Есть основания полагать, что все было не совсем так. Юношеская любовь у Варлама однажды все-таки вспыхнула — по отношению к одной из участниц драмкружка Лиде Перовой. Отголосок этого звучит в стихотворении Шаламова 1960-х годов, названном со взрослой снисходительностью «В пятнадцать лет»: «…С общипанным букетом/Я двери отворю./ Сейчас, сейчас об этом / Я с ней заговорю. / И Лида сморщит брови, / Кивая на букет, / И назовет любовью / Мальчишеский мой бред». Этот «бред» быстро прошел, так как Лида вскоре уехала в Москву и вышла замуж за своего еще более давнего поклонника, тоже вологжанина, Василия Сигорского, поступившего во ВХУТЕМАС и ставшего довольно интересным художником-графиком. После Колымы Шаламов нередко общался с семьей Сигорских, поскольку они жили недалеко. Тут вспоминать о прошлых симпатиях было вовсе не кстати, и разговор шел главным образом о Вологде времен юности.

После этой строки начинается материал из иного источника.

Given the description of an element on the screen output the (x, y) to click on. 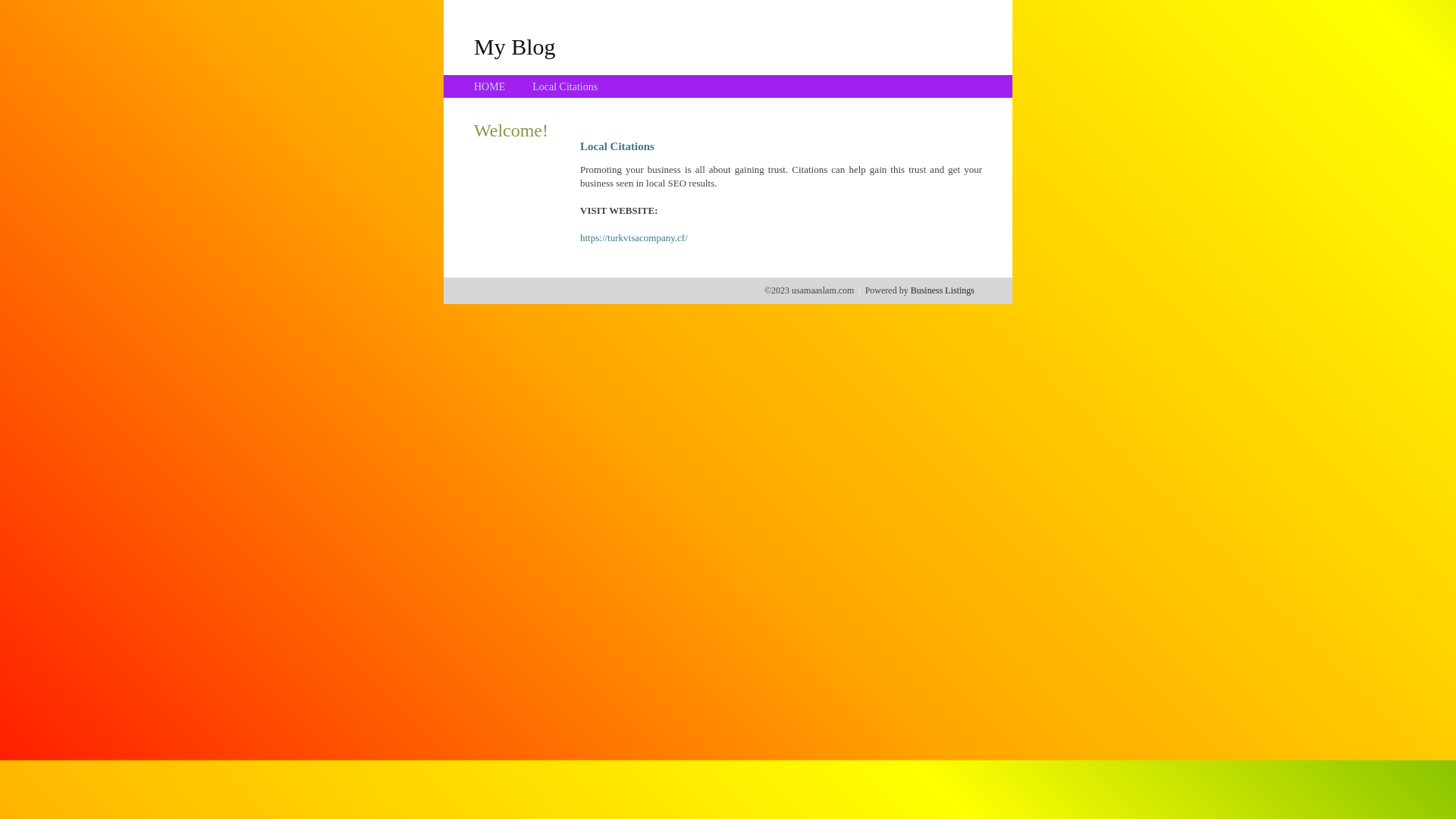
https://turkvisacompany.cf/ Element type: text (633, 237)
HOME Element type: text (489, 86)
Business Listings Element type: text (942, 290)
My Blog Element type: text (514, 46)
Local Citations Element type: text (564, 86)
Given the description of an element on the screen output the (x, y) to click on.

Но Шаламов — надо думать, из соображений деликатности — не описал нигде тайну своего первого «грехопадения». Об этой тайне мне однажды поведала И.П. Сиротинская, которой вполне доверительно и опять же по-взрослому все рассказал Шаламов. Передаю только суть: «Мужчиной я стал неожиданно, в четырнадцать лет. Однажды вышел во двор и засмотрелся на молодую женщину-соседку, которая развешивала на веревки свою стирку. Она тоже посматривала на меня, потом подозвала к себе, взяла за плечи и сказала: "Ты уже совсем взрослый парень. Пойдем со мной…"». Это была, по-видимому, молодая вдова одного из погибших в Гражданскую войну.

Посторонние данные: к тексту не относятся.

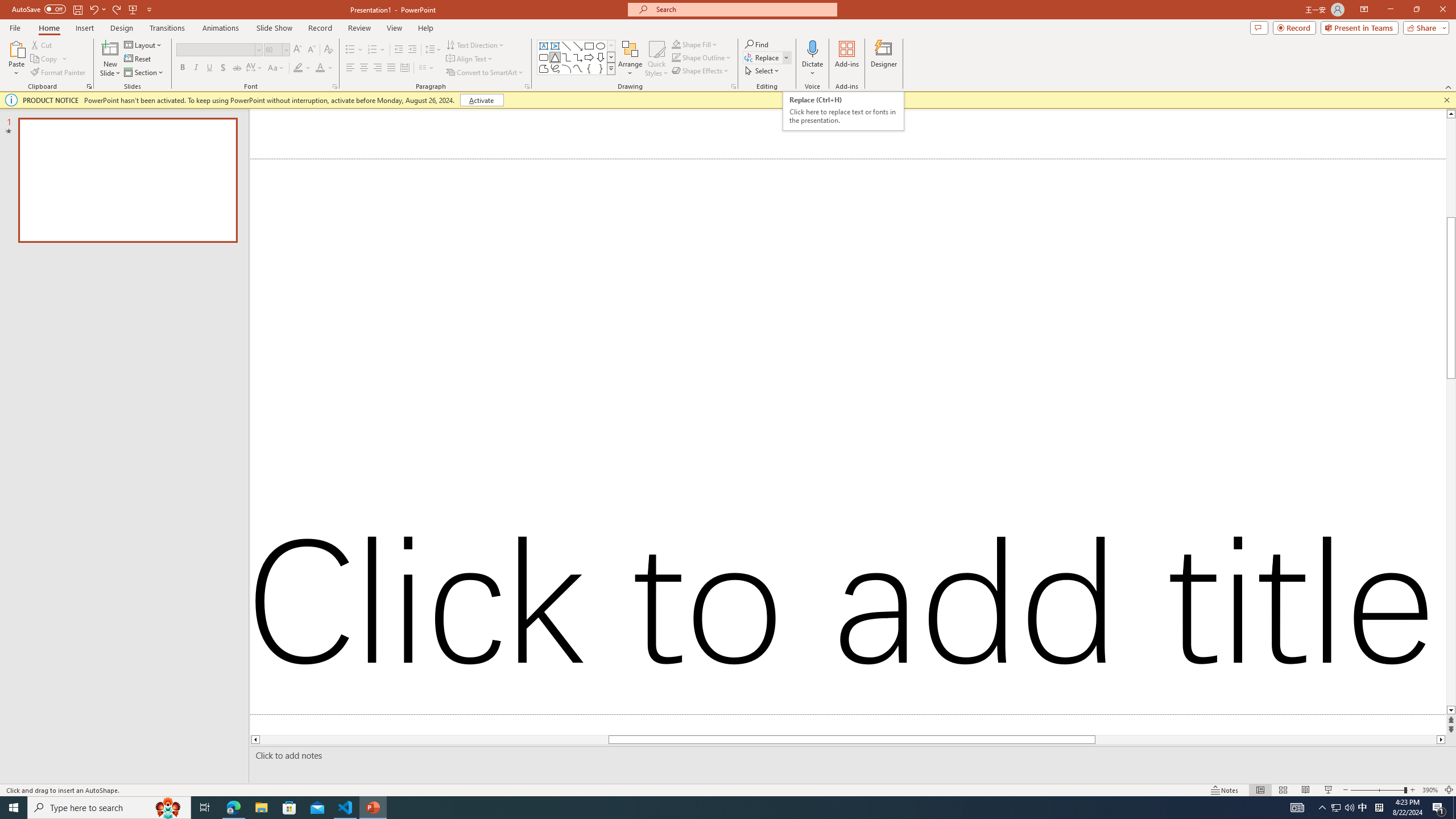
Close this message (1446, 99)
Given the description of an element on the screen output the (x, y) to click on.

Естественно, что подростку было трудно «разбить» ее сердце. А настоящие влюбленности у Шаламова начались намного позже…
Квартира семьи к тому времени была распоряжением властей «уплотнена». Самая большая комната — гостиная, «зало» — заселялась поочередно разными людьми, вплоть до городского прокурора, а мать с отцом и Варлам ютились в двух маленьких комнатах. После отъезда Варлама в Москву семью окончательно выселили — сначала отец с матерью жили в комнатке на нижнем (подвальном) этаже кафедрального Воскресенского собора, принадлежавшего обновленческой церкви—к ней примкнул о. Тихон, а последние свои годы они доживали в деревянном доме на улице Благовещенской (дом не сохранился).
Принадлежность к обновленческой церкви не давала никаких привилегий. Хотя власть всячески заигрывала с «демократически настроенным духовенством» (так оно именовалось), главной ее задачей был раскол православной церкви и постепенное уничтожение обеих ветвей. Но все 1920-е годы, вплоть до 1929-го, в Вологде, даже и в условиях раскола, при двух противоборствующих епископах (выборных по законам нового времени), сохранялась почти в неизменности традиционная религиозно-обрядовая жизнь. Изъятие церковных ценностей в 1922 году прошло в городе без каких-либо эксцессов: власть радовалась этому и всё добровольно отданное на помощь голодающим, записывала как изъятое. Действовало в то время еще около сорока храмов, созывавших прихожан на службы колокольным звоном, и каждый прихожанин знал голос колокола своего храма. Соблюдались все обряды жизненного цикла — от крещения и венчания до отпевания. Большинство вологжан сохраняли преданность старому («тихоновскому») завету, а «живая церковь», несмотря на все усилия, не могла собрать более десяти процентов от общей паствы. Ей принадлежало всего шесть приходов, тогда как «тихоновцам» — 36.[5]